It’s our 36th year of tracking the Hanson Index, our yearly lighthearted look at local prices for Vermont essentials like a Ben & Jerry’s ice cream cone or a Burlington beach permit. As you’d expect, prices are mostly up, but luckily, our Hanson Index doesn’t include the worst of the past year’s price hikes like ocean freight rates (+200% to +350%, if you can get a container), nickel (+104%), or used cars and trucks (+37%).
Last April when we published our 2021 Hanson Index, we were in a different world. The economy was steaming ahead, and inflation was rising, but not to worry, said Chairman Powell: Inflation would calm down to 3% or below by the end of the year. Fast forward a year, and that didn’t happen. A war followed a pandemic, and now inflation is clocking in at 8%.
In our humble Hanson Index, the prices of many local items are rising faster than the Consumer Price Index (CPI). The most painful increase is a gallon of gas (+48%). Babysitting costs, according to our very unscientific survey of parents, have gone up by a third – that is, if you can find someone to watch your kids at all. On the other hand, the cost of a Burlington parking ticket has stayed the same since 2014, while Burlington beach permits finally increased for the first time after staying level for a decade.
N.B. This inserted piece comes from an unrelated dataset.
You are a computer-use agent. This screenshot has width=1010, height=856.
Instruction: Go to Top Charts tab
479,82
There always are caveats with our Index. For example, the Burlington-Boston roundtrip flight has changed so much over the years that it’s hard to get a handle on the airfare. The direct flight that existed when the Hanson Index started in 1986 was discontinued in 2001. A new direct route started in 2021 but didn’t make it even to its first anniversary (due officially to “staffing issues”). That means the $348 fare shown here represents the lowest price for connecting flights. But who would fly through Newark to get to Boston in six hours when you can take a bus for $65 one-way and get there in less than four?
The price of a “standard” funeral too has gotten harder to measure as the range of options and extras has widened. And we’ve had to drop two items outright this year — a no-fault divorce and a BMW tune-up — because there is no longer a meaningful “standard” price.
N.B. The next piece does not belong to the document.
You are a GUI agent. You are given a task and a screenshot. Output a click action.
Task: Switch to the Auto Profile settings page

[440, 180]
This is the problem with tracking a basket of consumer goods. As the Bureau of Labor Statistics (BLS), the tabulator of the CPI, says, “some items being priced in the sample come and go from the marketplace,” and replacements are hard to find. In addition, while it’s straightforward to measure the prices of rice or cornmeal, the BLS must make “hedonic adjustments” to account for quality improvements — for example, for televisions today being vastly superior to those of even a decade ago.
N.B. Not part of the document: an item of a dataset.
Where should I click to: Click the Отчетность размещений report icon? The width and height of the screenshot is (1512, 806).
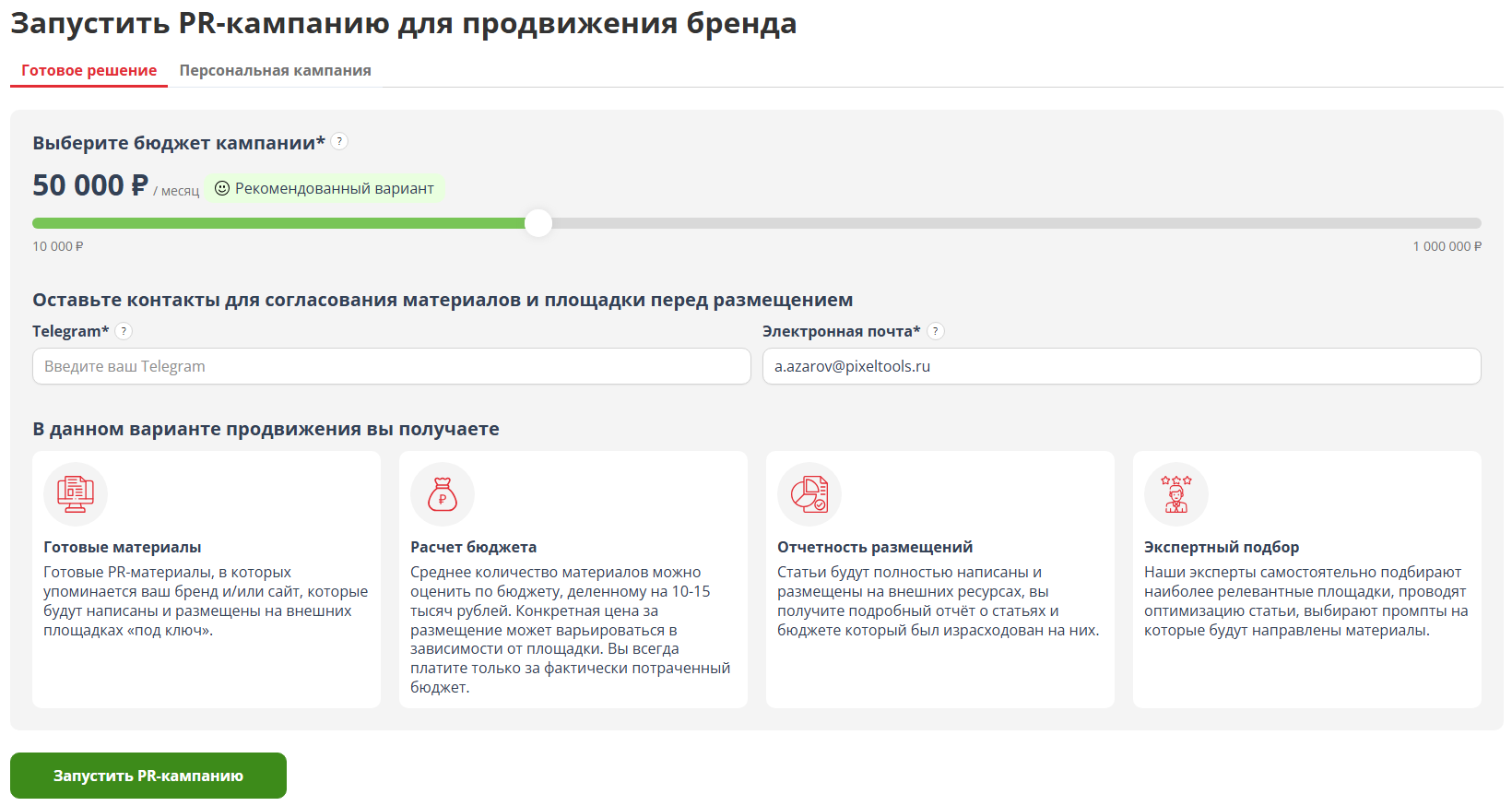tap(809, 494)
We are not that scientific — that would just take all the fun out of it. But we will have to make a few changes next year to replace what we dropped. The thing is, replacement isn’t as simple as you might think. It’s easy to come up with typical consumer items we don’t track today — like Netflix or an Amazon Prime account – but the trick is to find things that will last for decades. That’s easier said than done.